Task details:
A picture-free, exact transcript of the entries below is required.

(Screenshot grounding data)
· · · · ·

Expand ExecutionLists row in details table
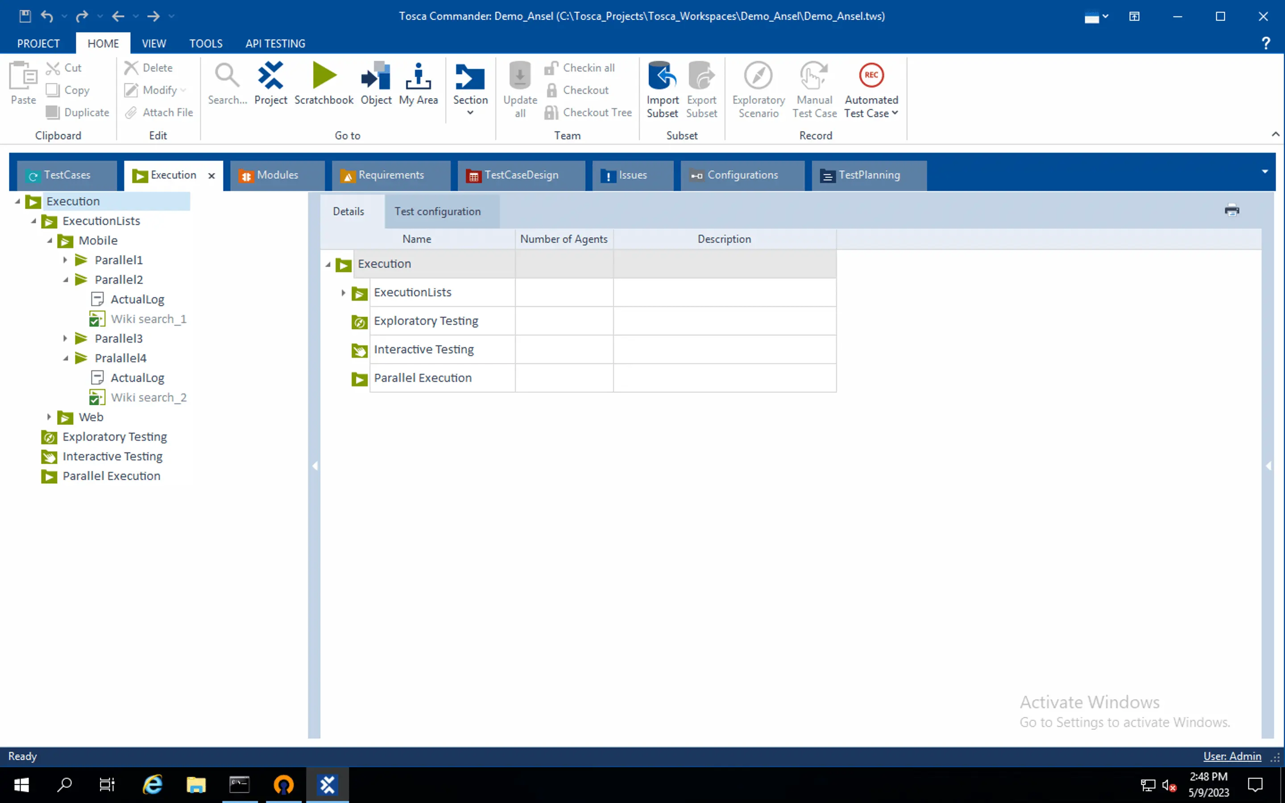1285x803 pixels. [343, 293]
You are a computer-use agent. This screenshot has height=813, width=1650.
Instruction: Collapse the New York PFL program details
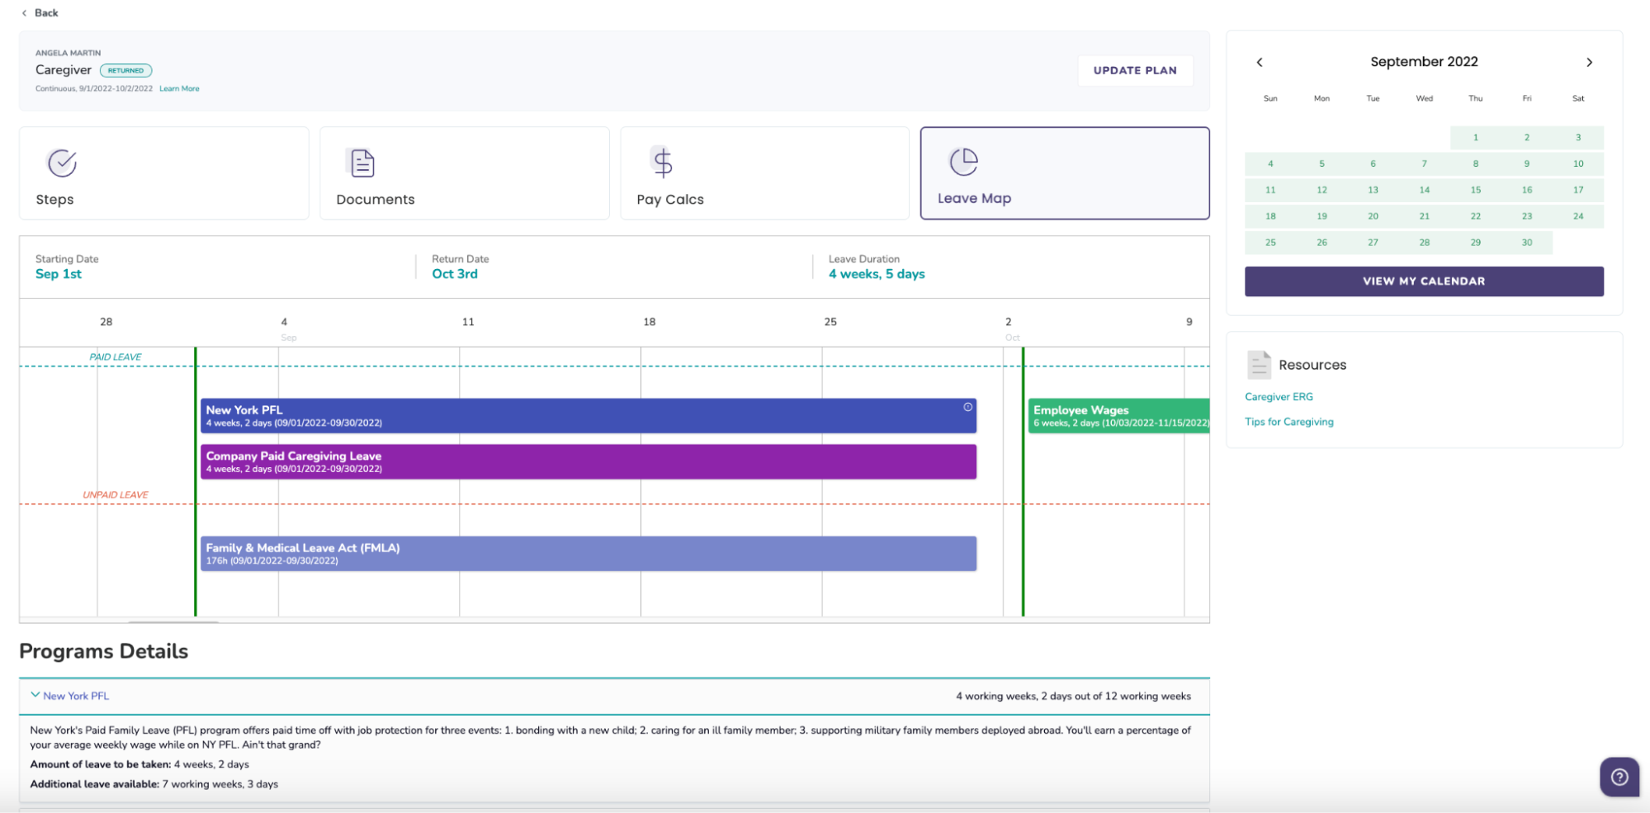click(35, 695)
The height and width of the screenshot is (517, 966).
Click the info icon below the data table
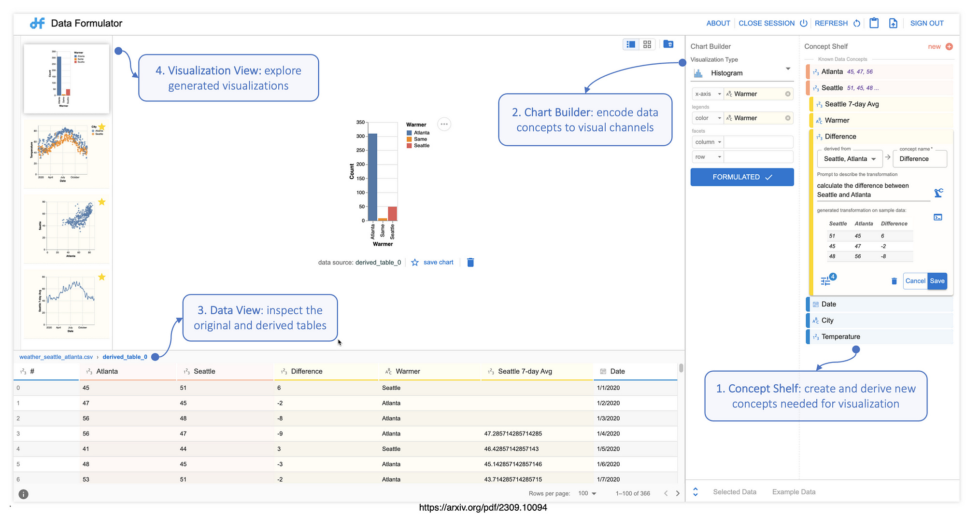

· · · · ·

Task answer:
Expand ExecutionLists row in details table
1285x803 pixels. [343, 293]
You are a computer-use agent. This screenshot has height=813, width=1650.
Instruction: Collapse the New York PFL program details
click(35, 695)
The height and width of the screenshot is (517, 966).
Click the info icon below the data table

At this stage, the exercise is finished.